We are in front of an unprecedented bull market opportunity for LNG and data centers, and I think our timing is going to be perfect because we are in the correct geographical location. If you own the basin—and yes, there are other companies drilling—but they do not own what we own. If it is valuable and precious, you have to treat it that way. That is exactly what we are doing. Every share is precious; we treat it like it is precious. Production should go up, and we should have really great growth for the rest of this year, particularly in the third and fourth quarters. We did add that extra frac fleet. I see big sunshine out there.
Daniel S. Harrison: Derrick, did that answer your question?
Derrick Lee Whitfield: All good. And, Jay, I agree with you on NextEra. When you think about that development—how meaningful and differentiated it is for you within the sector on the scale and nearness of development—I agree it is a big development that probably is not getting enough attention this morning. Back to Dan on another topic: on restricted flowback testing to date, is that an optimization lever you are likely to turn as you progress development in the Western Haynesville?
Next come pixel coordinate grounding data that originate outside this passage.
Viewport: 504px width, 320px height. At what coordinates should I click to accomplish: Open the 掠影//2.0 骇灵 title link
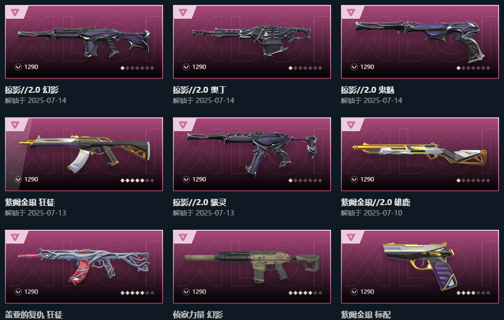click(x=200, y=202)
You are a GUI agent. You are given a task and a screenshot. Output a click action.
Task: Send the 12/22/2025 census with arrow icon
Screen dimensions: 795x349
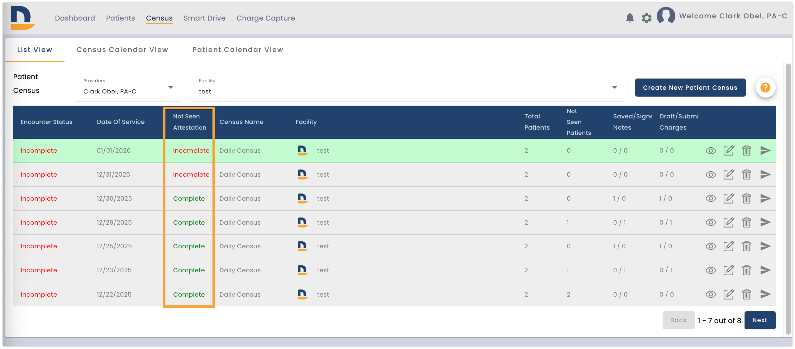pos(765,294)
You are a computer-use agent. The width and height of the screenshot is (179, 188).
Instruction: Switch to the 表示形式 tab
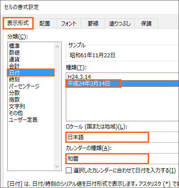[18, 23]
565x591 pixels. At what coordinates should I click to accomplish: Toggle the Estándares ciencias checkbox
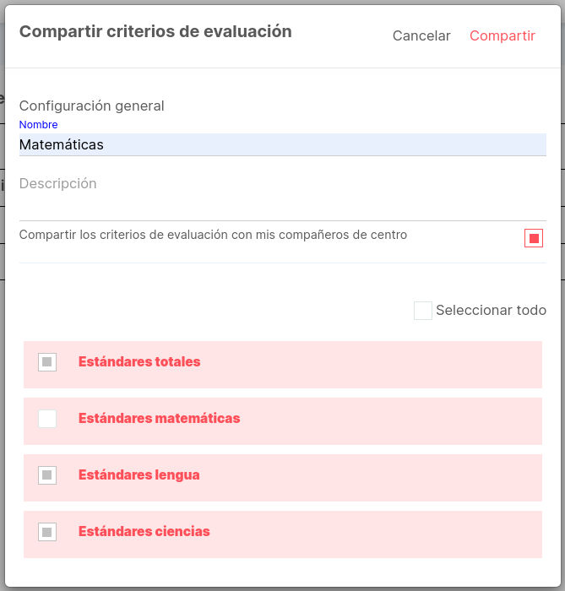click(x=47, y=532)
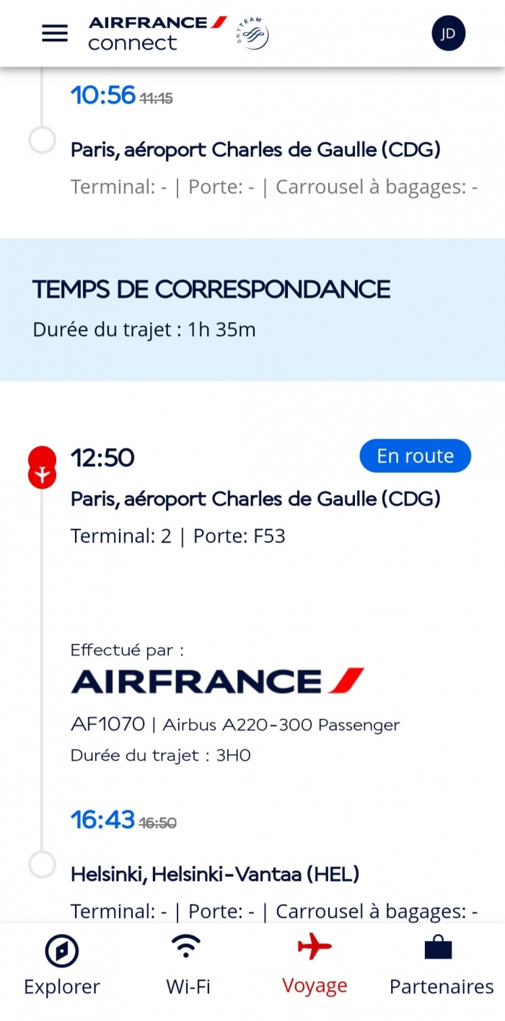Image resolution: width=505 pixels, height=1021 pixels.
Task: Tap flight number AF1070 text
Action: coord(107,724)
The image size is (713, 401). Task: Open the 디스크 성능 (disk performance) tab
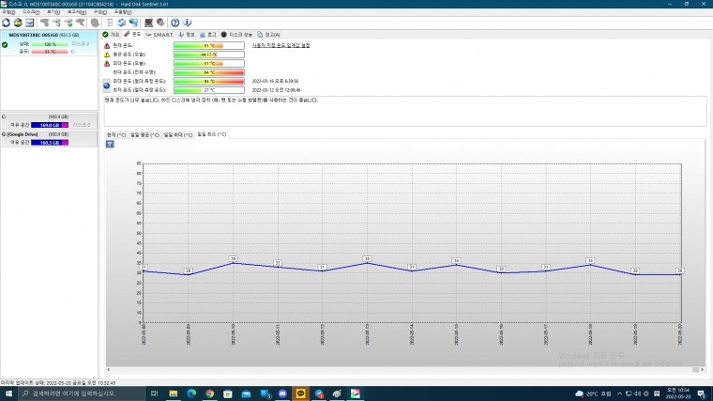236,35
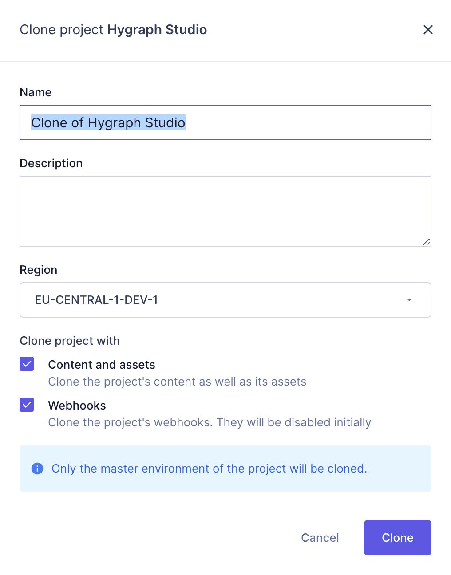
Task: Toggle via the 'Webhooks' label text
Action: coord(77,406)
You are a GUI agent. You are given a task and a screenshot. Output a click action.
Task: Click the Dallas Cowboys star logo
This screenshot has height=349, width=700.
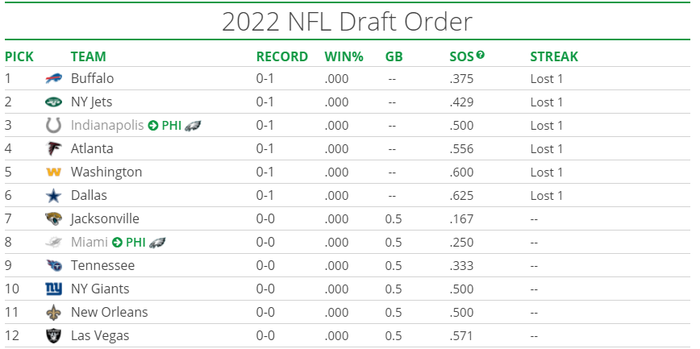53,196
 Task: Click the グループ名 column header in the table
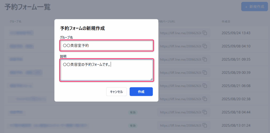point(16,21)
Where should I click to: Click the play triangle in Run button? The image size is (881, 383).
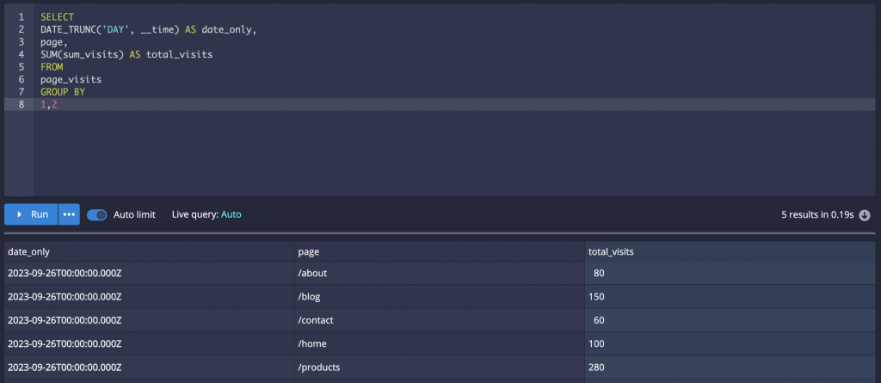pos(19,214)
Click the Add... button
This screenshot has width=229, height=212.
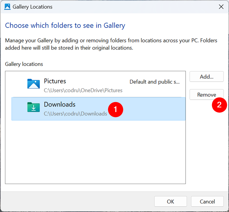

Daniel S. Harrison: Absolutely. We need to be pumping bigger fracs—better stimulation—and with those bigger stimulations, the volume of rock you are touching needs to be kept open. To keep it open, you need a very conservative drawdown. We are probably moving to an even slightly more conservative drawdown this year than in the last six months. You get bigger EURs and better PV-10 values, and if you still get the volumes within the first couple of years, your rate of return should be about the same. That is the answer: significant resource in the ground due to thickness and pressures—you are touching a lot of reserves—and you must keep those fracs open to extract the volumes and value.
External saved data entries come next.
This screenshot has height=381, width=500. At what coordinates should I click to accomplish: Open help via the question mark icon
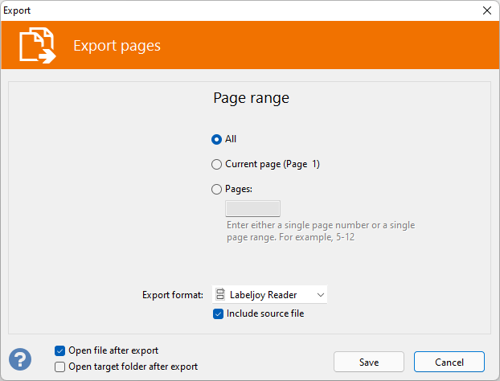pyautogui.click(x=20, y=358)
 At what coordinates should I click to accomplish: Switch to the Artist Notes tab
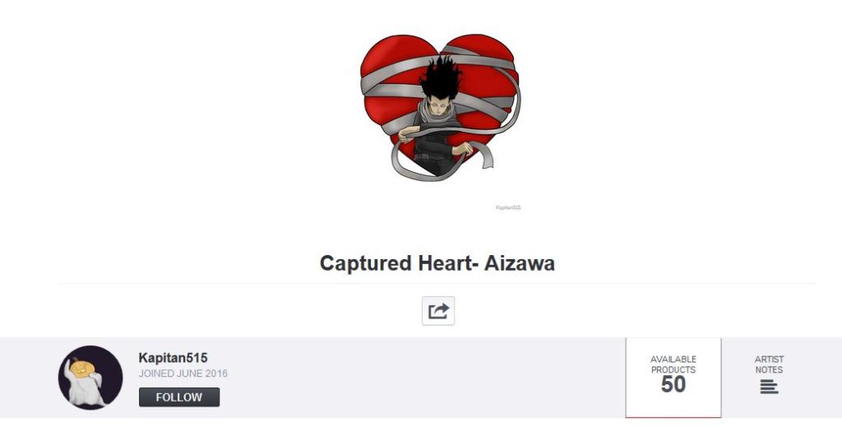click(769, 377)
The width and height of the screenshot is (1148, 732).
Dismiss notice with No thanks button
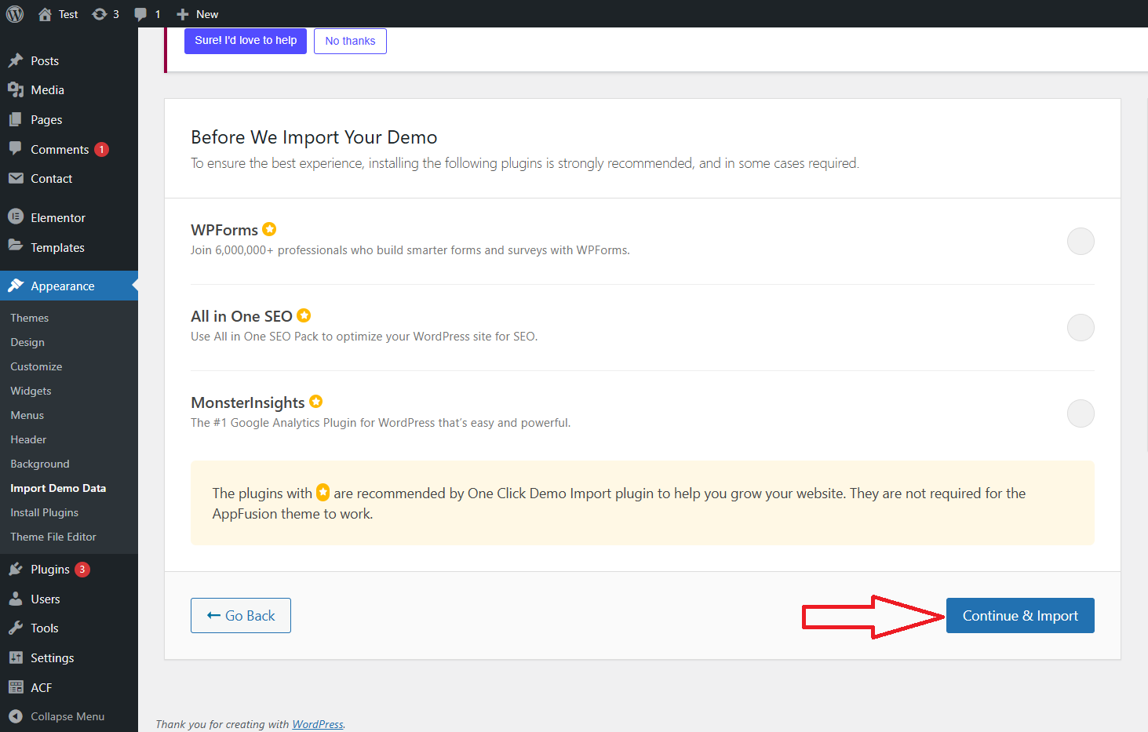pyautogui.click(x=350, y=41)
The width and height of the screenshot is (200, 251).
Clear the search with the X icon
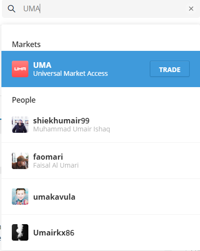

So, bigger fracs and very conservative drawdown going forward.
Miles Jay Allison: And we put boots on the ground. Two weeks ago, Dan and our top drilling team went to Germany to the Baker plant—see it, touch it—so we can tweak to make it better, quicker, faster. If a partner is spending money developing what we need, we will be there. We give you our best—38 years of doing this—and we do not tell a weird story. It is a hard story, but it is a great story, and every share of equity is precious.
Derrick Lee Whitfield: One more, philosophically on guidance: when you provide guidance, should we think of that as a P50 with a little bit of risking—call it P45 to P55?
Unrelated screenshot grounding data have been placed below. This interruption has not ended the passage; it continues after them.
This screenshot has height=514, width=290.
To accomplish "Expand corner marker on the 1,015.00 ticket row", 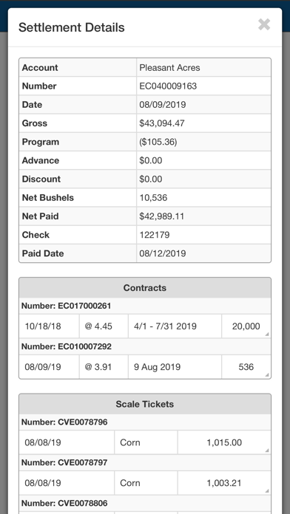I will coord(267,450).
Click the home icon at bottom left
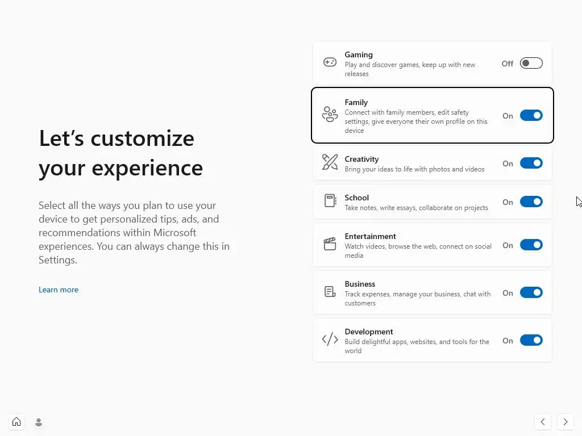582x436 pixels. pyautogui.click(x=16, y=422)
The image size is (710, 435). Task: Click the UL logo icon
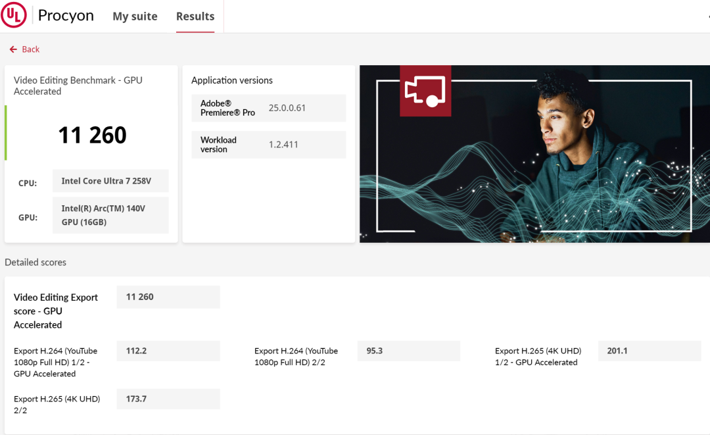point(14,16)
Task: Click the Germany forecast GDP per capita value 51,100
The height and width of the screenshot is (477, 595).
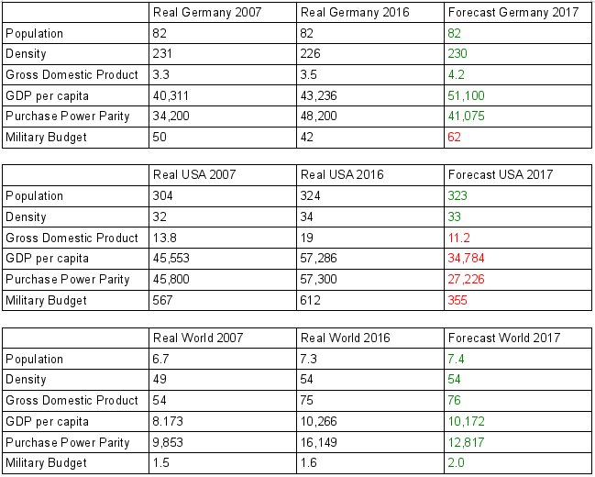Action: (467, 95)
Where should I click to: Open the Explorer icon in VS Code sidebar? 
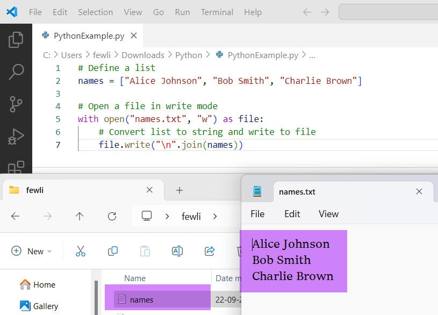point(15,39)
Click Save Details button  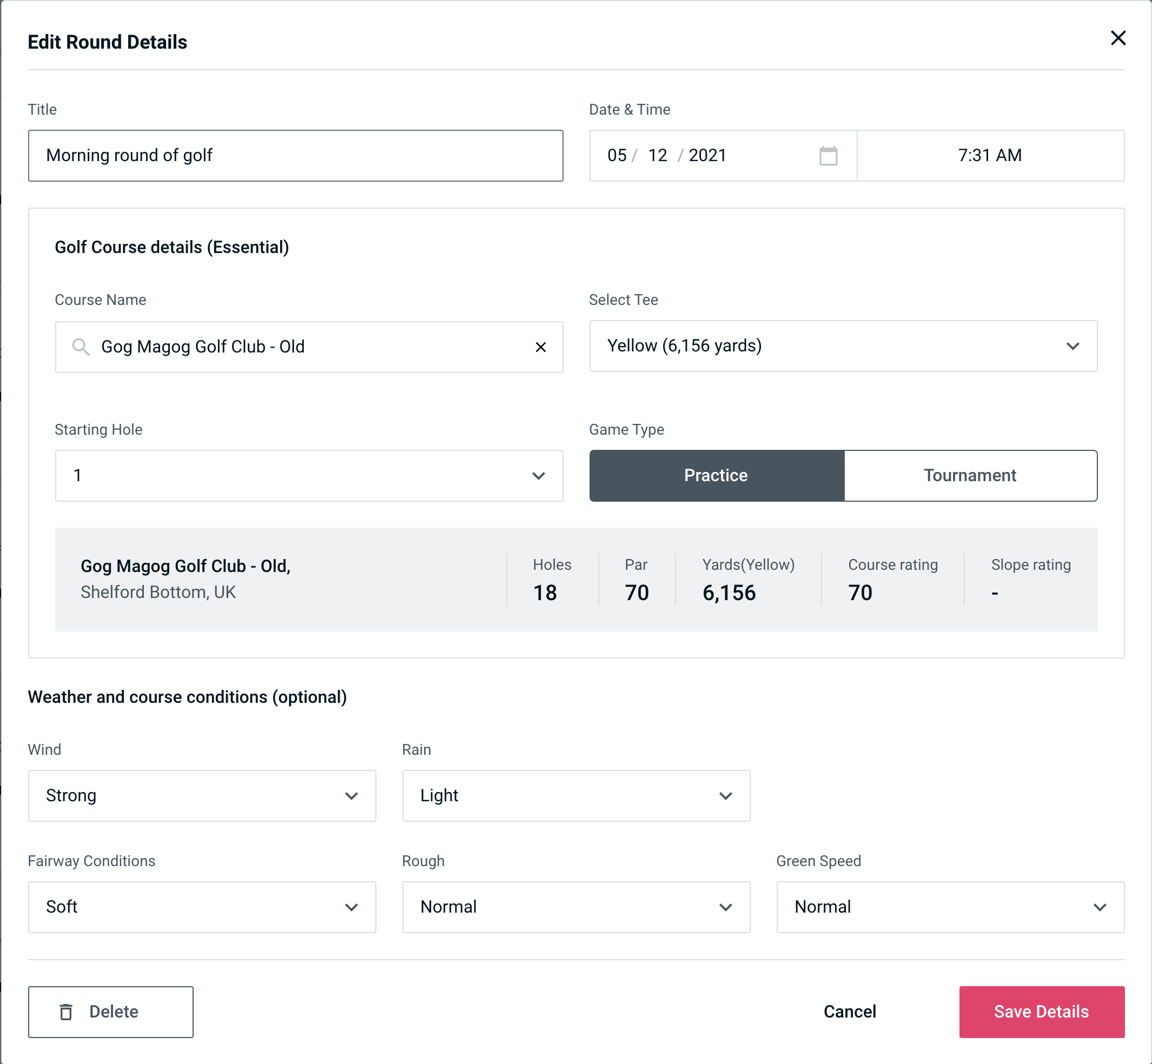(x=1041, y=1011)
Daniel S. Harrison: We give you our best estimate based on expectations for drilling and completion time frames. The legacy Haynesville has been a little more predictable to date than the Western Haynesville, but with bigger fracs and more conservative drawdown, it will make Western Haynesville volumes more predictable looking forward than looking backward.
Miles Jay Allison: And pure volume in the Western Haynesville will take out some of the lumpiness.
Derrick Lee Whitfield: All makes sense. Thanks for your time, guys.
Miles Jay Allison: Great questions. Thank you, Derrick.
Operator: Our next question comes from the line of Leo Mariani from Roth. Leo, your line is now open.
Leo Mariani: Hey, wanted to turn to the funding side a bit here. You secured the Pinnacle credit facility, which you mentioned briefly. It looks like you are consolidating that; it is on your balance sheet. Is that debt recourse to Comstock Resources, Inc.? Additionally, you have spoken about other financing needed at the Pinnacle level. I know you are attempting to take Quantum out, which supposedly pays them. Is there additional equity you are looking to raise at the Pinnacle level, or do you think you are going to be good with this credit facility for the near future?
Roland O. Burns: That is a good question, Leo. We are running a process [inaudible].